Non si conosce il motivo dell’abbandono di questo tracciato, senza dubbio il più breve e rettilineo tra Milano e Pavia, né se ne conosce traccia nella cartografia storica. A prescindere dal vantaggio locale di questo collegamento ai fini dello spostamento delle direttrici di sviluppo, resta il fatto che lo sgravio della statale dei Giovi, già congestionata, dal traffico locale, è provvedimento che comunque si impone. La Provincia di Milano sta procedendo proprio in questo periodo all’inalveamento e alla rettifica del corso del Lambro meridionale, dunque il momento è propizio per la definizione del posizionamento del ponte.

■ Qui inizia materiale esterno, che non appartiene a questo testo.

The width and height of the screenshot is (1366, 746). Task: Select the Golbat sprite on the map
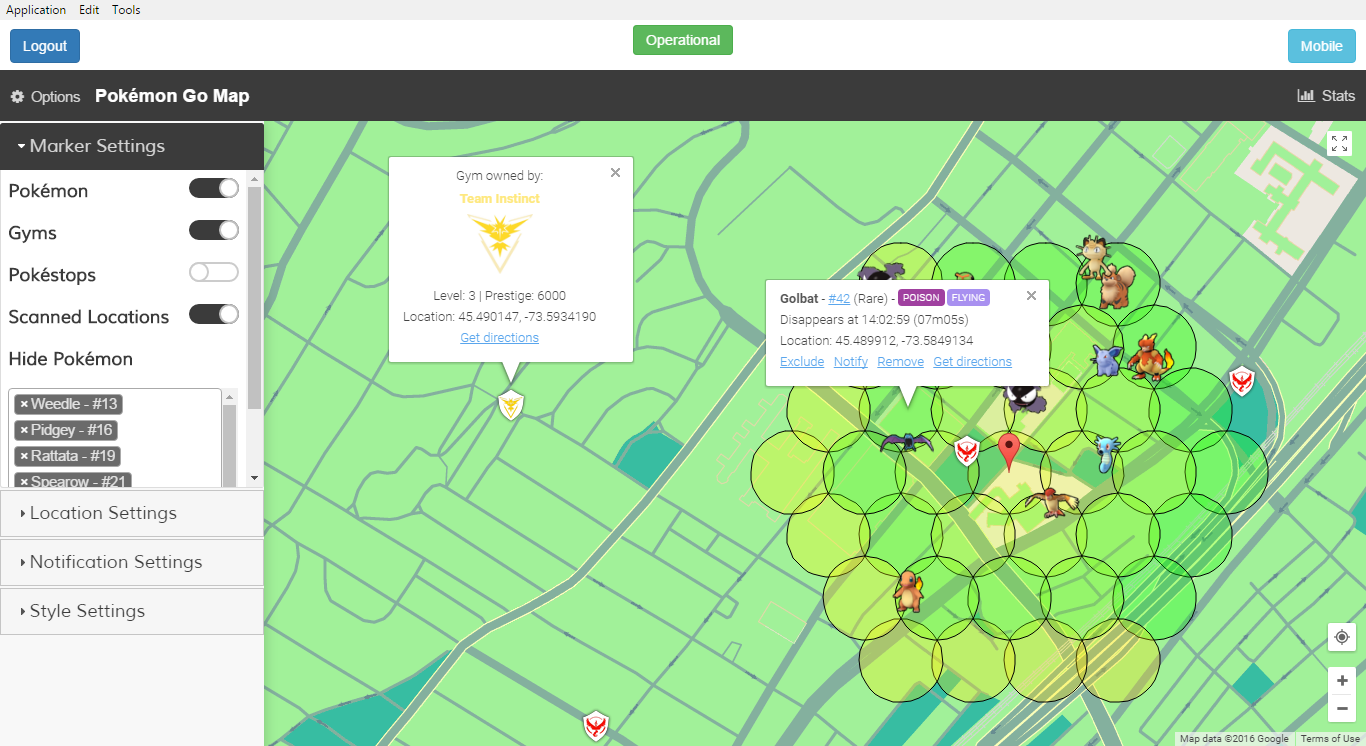coord(906,441)
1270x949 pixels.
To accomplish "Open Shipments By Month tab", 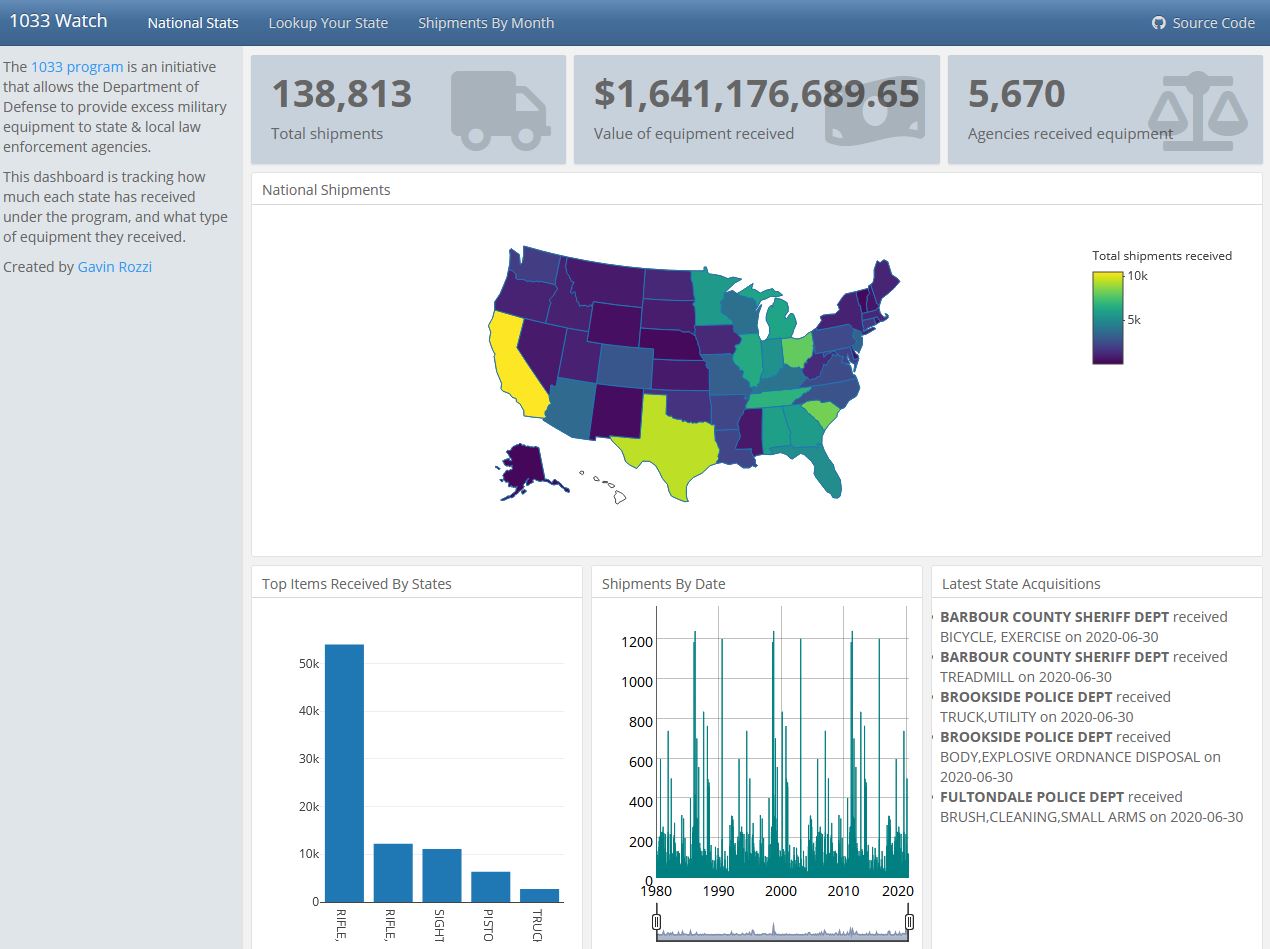I will (486, 23).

L’opportunità di risolvere questo problema-chiave per tutto l’impianto del piano è offerta dall’iniziativa della proprietà della Cascina Villalta di Pontesesto. Come spesso accade, la successione ereditaria in comproprietà fra numerosi fratelli mette in crisi la gestione aziendale, e la separazione dei diversi interessi si vede conseguibile solo attraverso una vantaggiosa vendita del terreno come area edificabile. Tuttavia in questo caso la posizione non è certo fortunata: è una delle più marginali del territorio comunale, esclusa da ogni via di comunicazione importante; la vicinanza con la frazione Quinto Stampi è puramente geografica, dato che il Lambro rappresenta un valico insuperabile anche per il singolo privato.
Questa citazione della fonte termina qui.